[Stored records]
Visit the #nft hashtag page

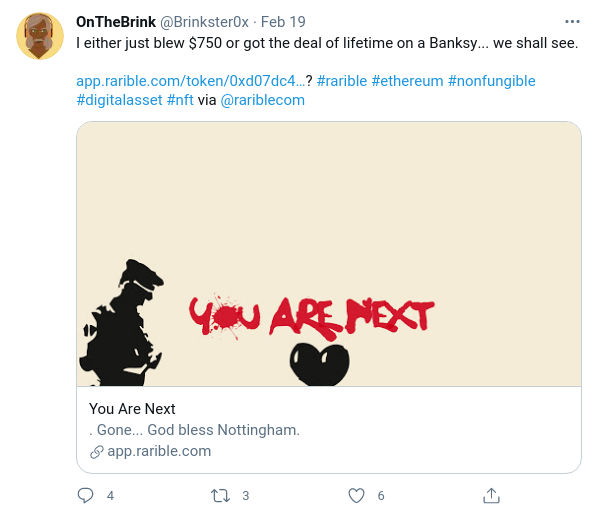pyautogui.click(x=180, y=100)
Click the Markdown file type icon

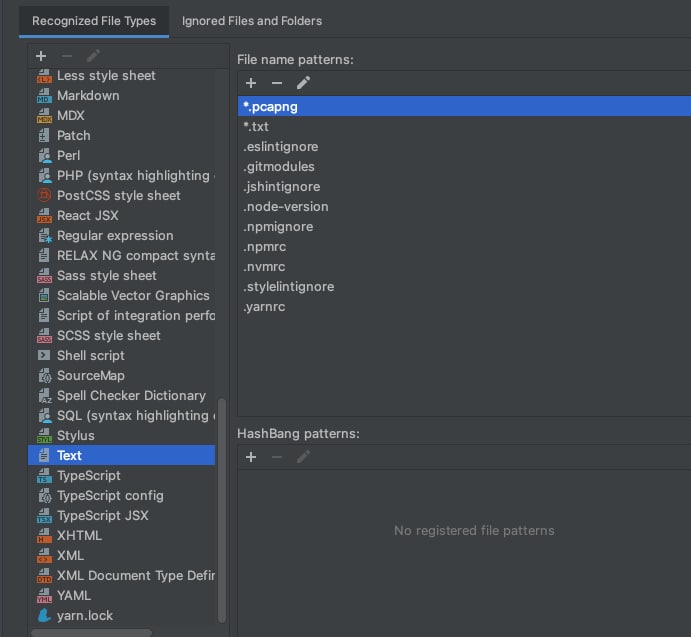44,96
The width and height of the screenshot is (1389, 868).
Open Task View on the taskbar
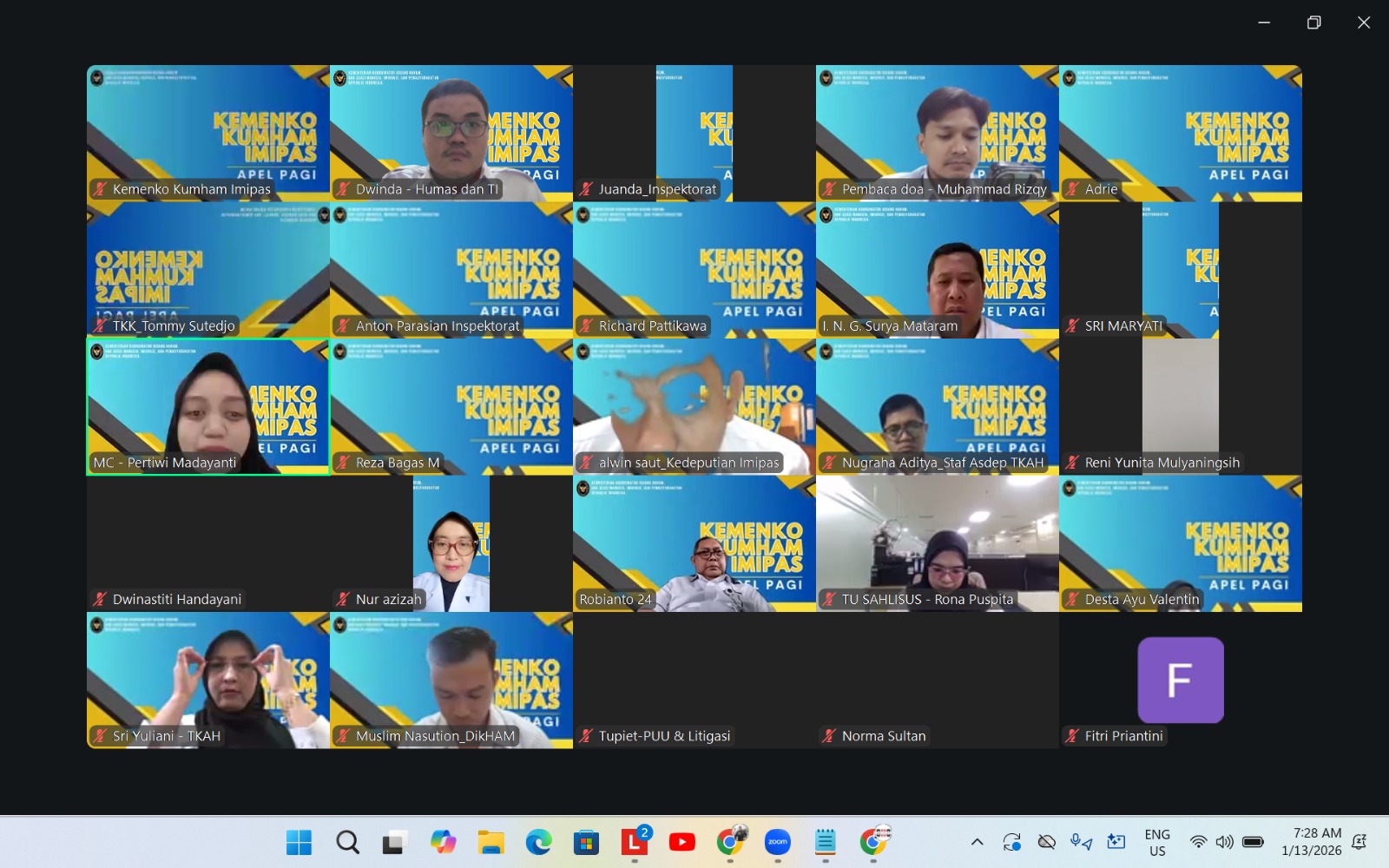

# Task objective:
Every entry above is to be set down exactly; the pictures are to be left out.

# Exercise answer:
Visit the #nft hashtag page

pyautogui.click(x=180, y=100)
Click the Markdown file type icon

44,96
The width and height of the screenshot is (1389, 868).
Open Task View on the taskbar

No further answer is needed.